The 95% confidence interval Z-value for a two-tailed test is typically 1.96 (you can find this value in a Z-table or use a calculator with statistical functions).
So, the confidence interval for the difference in mean sleep hours is calculated as follows:
CI = (7.6 - 8.2) ± 1.96*(√(1.68² + 1.5²))

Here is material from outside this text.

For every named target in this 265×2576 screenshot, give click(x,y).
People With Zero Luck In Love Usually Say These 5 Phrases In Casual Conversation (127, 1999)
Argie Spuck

CI = (-0.6) ± 1.96*(√(2.8224 + 2.25))
CI = (-0.6) ± 1.96*(√5.0724)
CI = (-0.6) ± 1.96*(2.25)
CI = (-0.6) ± 4.41
Therefore, the 95% confidence interval for the difference between male and female students' sleep hours is approximately (-5.01, 3.81) hours.
Complete question:
Suppose a random sample of high school students is selected to determine if there is a difference between how long male and female students sleep at night. If 92 male students are randomly chosen and yield an average of 7.6 hours of sleep with a standard error of 1.68. And 65 females are randomly selected with an average of 8.2 hours of sleep with a standard error of 1.5. Construct a 95% confidence interval for the difference between the two mean sleep hours for males vs. females.